The cobblestone streets of Faneuil Hall are quieter than usual for late June. Hotel occupancy across Boston has sagged to 78 percent this month, down from 84 percent a year ago, according to preliminary data from the Greater Boston Convention & Visitors Bureau. Downtown restaurants along Hanover Street report reservation books that are noticeably thinner, while the New England Aquarium and Museum of Fine Arts both noted single-digit attendance growth in Q2—a stark contrast to pre-pandemic recovery years.

The Boston visitor economy, which generated approximately $20 billion in spending in 2025 and supports roughly 95,000 jobs across hotels, restaurants, attractions, and retail, is facing a perfect storm of headwinds as summer travel season gets underway.

International arrivals remain the most visible casualty.
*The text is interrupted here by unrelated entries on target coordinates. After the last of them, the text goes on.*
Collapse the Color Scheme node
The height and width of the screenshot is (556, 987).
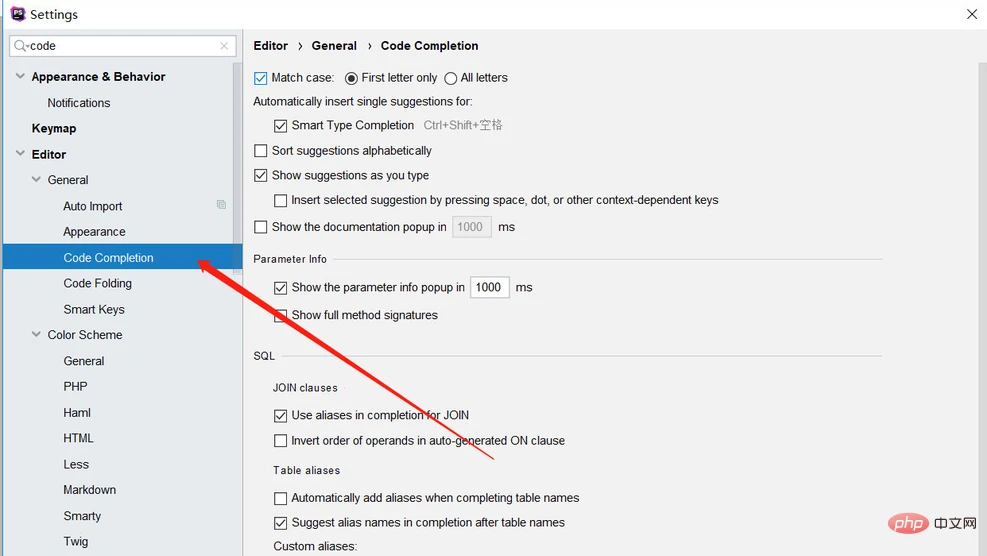tap(36, 335)
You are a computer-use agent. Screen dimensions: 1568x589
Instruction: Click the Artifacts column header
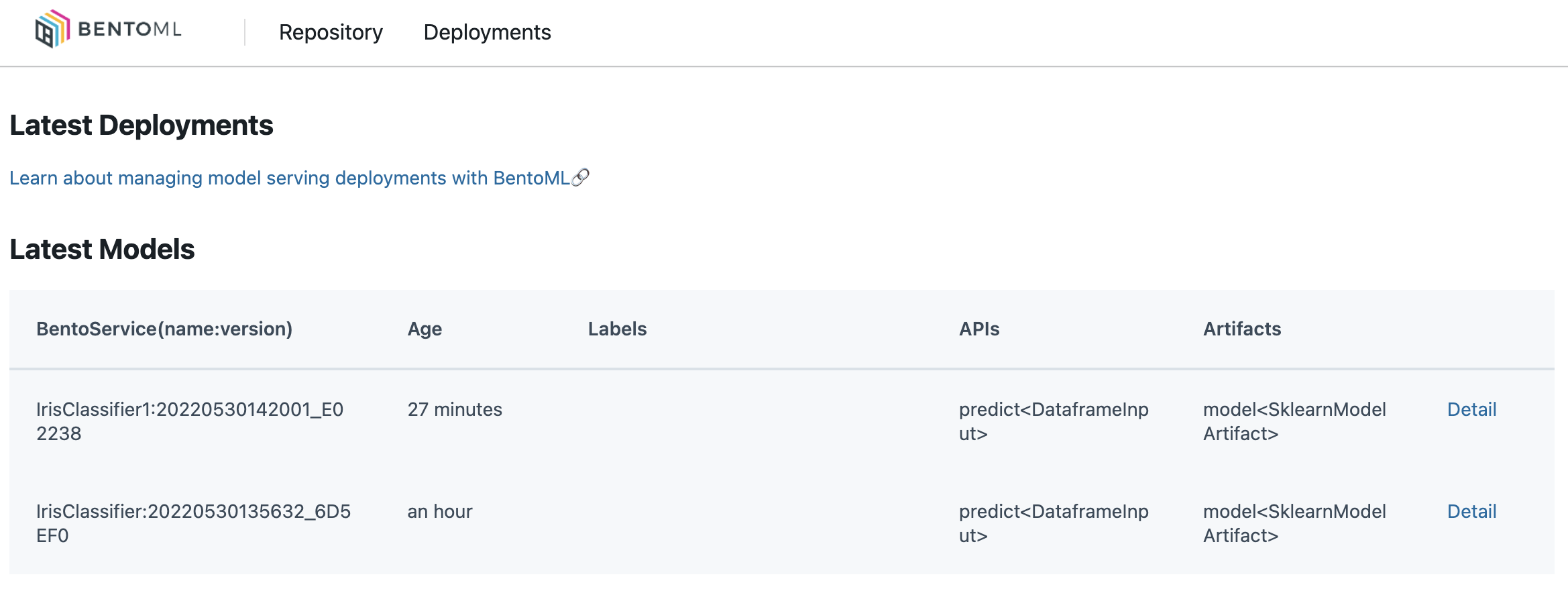[1242, 329]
Flights from Europe to Logan Airport are running roughly 12 percent below last year's levels, industry sources say. Global geopolitical tensions, compounded by lingering Middle East volatility and currency fluctuations, have made transatlantic travel less appealing. "We're hearing from travel agents that European groups are simply postponing," said one Back Bay hotel manager who requested anonymity.

Domestic travellers, meanwhile, are being squeezed by a different set of pressures. Airfares from major feeder markets like New York, Philadelphia, and Washington DC remain elevated—averaging $240-280 round-trip in June, compared to historical averages closer to $200. The post-pandemic normalization of ticket prices has stuck. Gas prices, while lower than last summer, still weigh on road-trip economics.

The weakness extends to luxury spending. High-end retailers along Newbury Street report softer foot traffic, particularly among international clientele who traditionally drive significant margins. Tourist-oriented restaurants in the Seaport District are discounting more aggressively than in previous years to fill tables.

Labor costs compound the challenge. Boston-area hospitality wages have risen 8 percent since 2024, pushing up operating costs for hotels and venues from the Copley Plaza to TD Garden. Some operators are consolidating services rather than raising prices further.

The Convention & Visitors Bureau is launching a mid-summer promotional campaign focused on regional and drive-to markets—a defensive posture that suggests low expectations for a tourism recovery before Labor Day. Industry analysts project the visitor economy will grow just 2-3 percent this year, well below the 6-8 percent targets set annually.

For a city that has leaned heavily on tourism growth to offset slower commercial real estate activity, the slowdown arrives at an inconvenient moment.

This article was compiled by AI from the sources linked above and screened before publishing. See our editorial standards.